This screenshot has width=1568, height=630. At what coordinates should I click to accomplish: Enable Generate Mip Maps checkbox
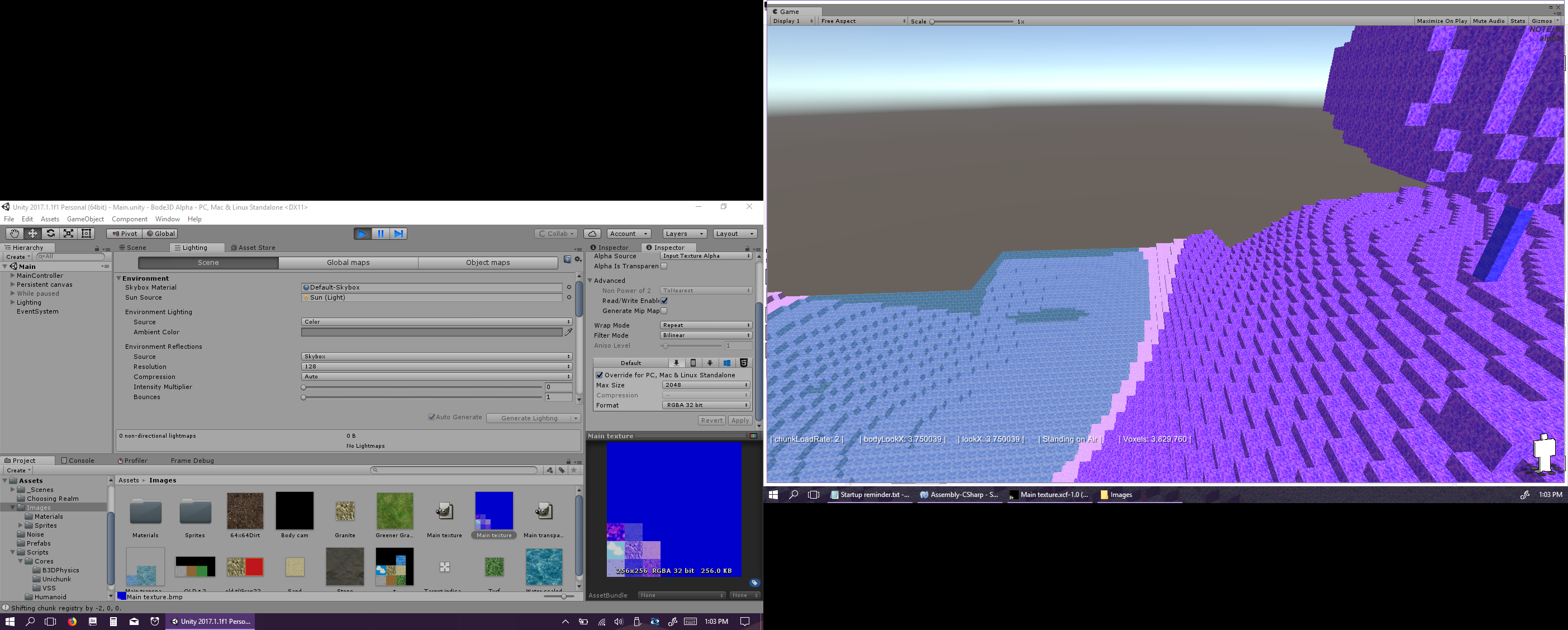664,311
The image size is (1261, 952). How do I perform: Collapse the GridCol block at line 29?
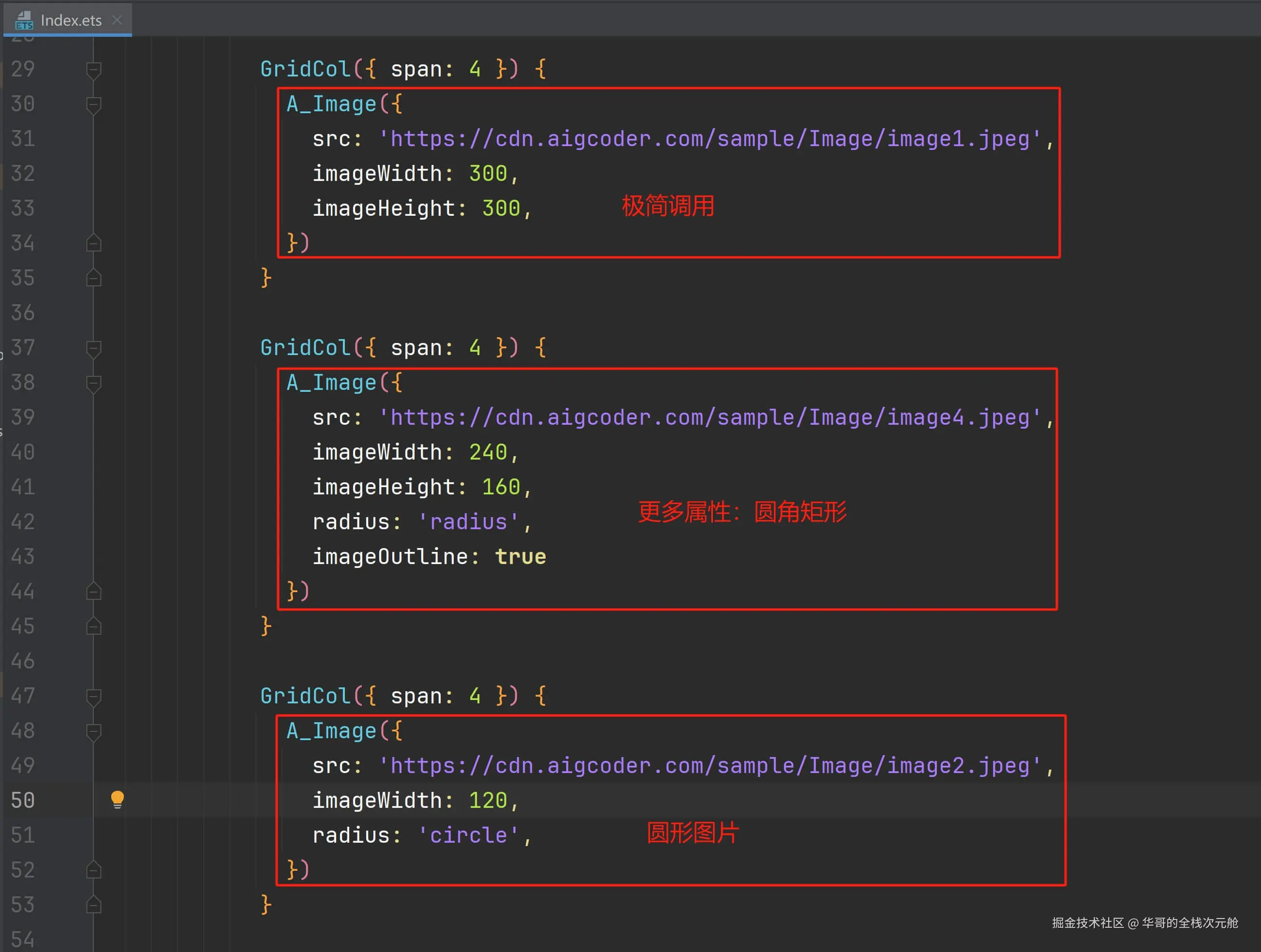(x=93, y=70)
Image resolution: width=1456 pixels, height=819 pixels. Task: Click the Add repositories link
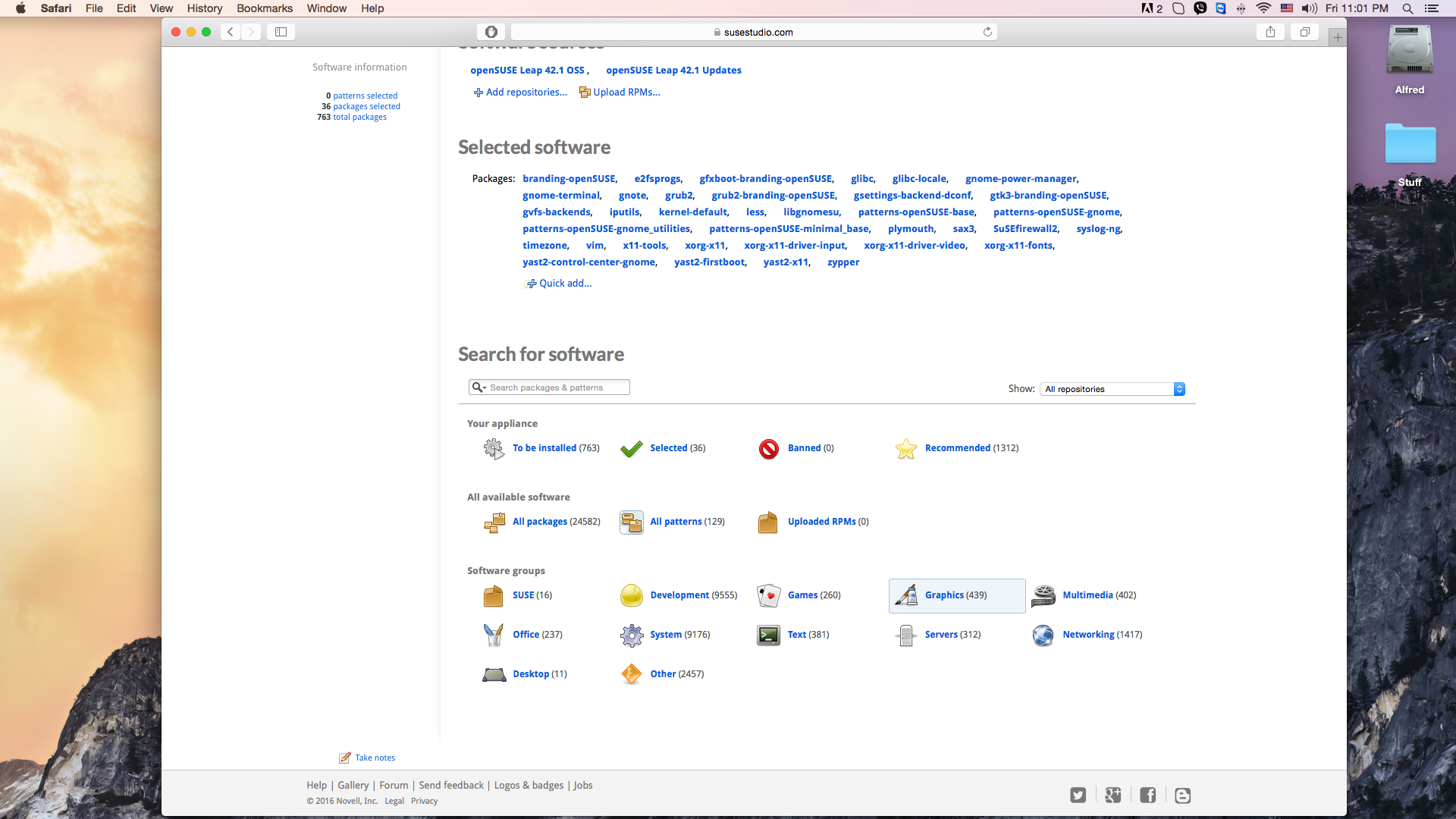coord(526,92)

WHAT YOU NEED TO DO:
Nothing is needed beyond an exact transcription of the lines from the one containing "Image resolution: width=1456" to the end of the entries above, with the pictures omitted.

RESULT FOR THIS EXERCISE:
Image resolution: width=1456 pixels, height=819 pixels. Task: Click the Add repositories link
coord(526,92)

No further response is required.